WHAT NEEDS TO BE DONE:
Repeat every entry exactly as it appears.

DATA EXCERPTS:
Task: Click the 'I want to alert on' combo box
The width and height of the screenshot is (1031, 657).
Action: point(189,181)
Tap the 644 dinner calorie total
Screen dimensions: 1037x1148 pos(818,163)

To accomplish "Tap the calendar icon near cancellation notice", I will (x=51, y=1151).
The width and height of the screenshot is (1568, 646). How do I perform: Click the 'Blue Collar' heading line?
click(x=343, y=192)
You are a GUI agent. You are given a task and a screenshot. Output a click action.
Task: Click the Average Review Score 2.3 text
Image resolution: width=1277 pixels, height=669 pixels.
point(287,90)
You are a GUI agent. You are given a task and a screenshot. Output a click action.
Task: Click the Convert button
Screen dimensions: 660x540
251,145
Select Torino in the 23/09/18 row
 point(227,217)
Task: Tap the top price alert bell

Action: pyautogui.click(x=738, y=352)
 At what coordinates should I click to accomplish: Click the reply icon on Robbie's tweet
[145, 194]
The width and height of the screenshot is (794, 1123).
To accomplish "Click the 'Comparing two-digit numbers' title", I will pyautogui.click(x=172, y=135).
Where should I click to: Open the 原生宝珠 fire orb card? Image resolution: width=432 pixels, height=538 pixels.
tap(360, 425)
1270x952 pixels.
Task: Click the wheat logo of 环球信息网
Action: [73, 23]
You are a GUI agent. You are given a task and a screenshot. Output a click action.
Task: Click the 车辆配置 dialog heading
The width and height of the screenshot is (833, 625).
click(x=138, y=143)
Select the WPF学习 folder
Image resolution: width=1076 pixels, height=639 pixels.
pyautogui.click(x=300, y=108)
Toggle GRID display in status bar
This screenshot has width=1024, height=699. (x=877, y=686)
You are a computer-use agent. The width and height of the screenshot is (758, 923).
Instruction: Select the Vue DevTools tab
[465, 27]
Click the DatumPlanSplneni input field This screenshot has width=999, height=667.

OUTPUT:
Task: Click the 'I want to alert on' combo box
The width and height of the screenshot is (1031, 657).
Action: point(189,181)
Tap the 644 dinner calorie total
Screen dimensions: 1037x1148 pos(818,163)

To accomplish "Tap the calendar icon near cancellation notice", I will (x=51, y=1151).
The width and height of the screenshot is (1568, 646). How do I perform: Click the 'Blue Collar' heading line?
click(x=343, y=192)
You are a GUI agent. You are given a task and a screenshot. Output a click action.
Task: Click the Average Review Score 2.3 text
Image resolution: width=1277 pixels, height=669 pixels.
point(287,90)
You are a GUI agent. You are given a task and a screenshot. Output a click action.
Task: Click the Convert button
Screen dimensions: 660x540
251,145
Select Torino in the 23/09/18 row
 point(227,217)
Task: Tap the top price alert bell

Action: pyautogui.click(x=738, y=352)
 At what coordinates should I click to accomplish: Click the reply icon on Robbie's tweet
[145, 194]
The width and height of the screenshot is (794, 1123).
To accomplish "Click the 'Comparing two-digit numbers' title", I will pyautogui.click(x=172, y=135).
Where should I click to: Open the 原生宝珠 fire orb card? Image resolution: width=432 pixels, height=538 pixels.
tap(360, 425)
1270x952 pixels.
Task: Click the wheat logo of 环球信息网
Action: [73, 23]
You are a GUI agent. You are given a task and a screenshot. Output a click action.
Task: Click the 车辆配置 dialog heading
The width and height of the screenshot is (833, 625).
click(x=138, y=143)
Select the WPF学习 folder
Image resolution: width=1076 pixels, height=639 pixels.
pyautogui.click(x=300, y=108)
Toggle GRID display in status bar
This screenshot has width=1024, height=699. (x=877, y=686)
You are a computer-use agent. The width and height of the screenshot is (758, 923).
Instruction: Select the Vue DevTools tab
[465, 27]
Click the DatumPlanSplneni input field This screenshot has width=999, height=667.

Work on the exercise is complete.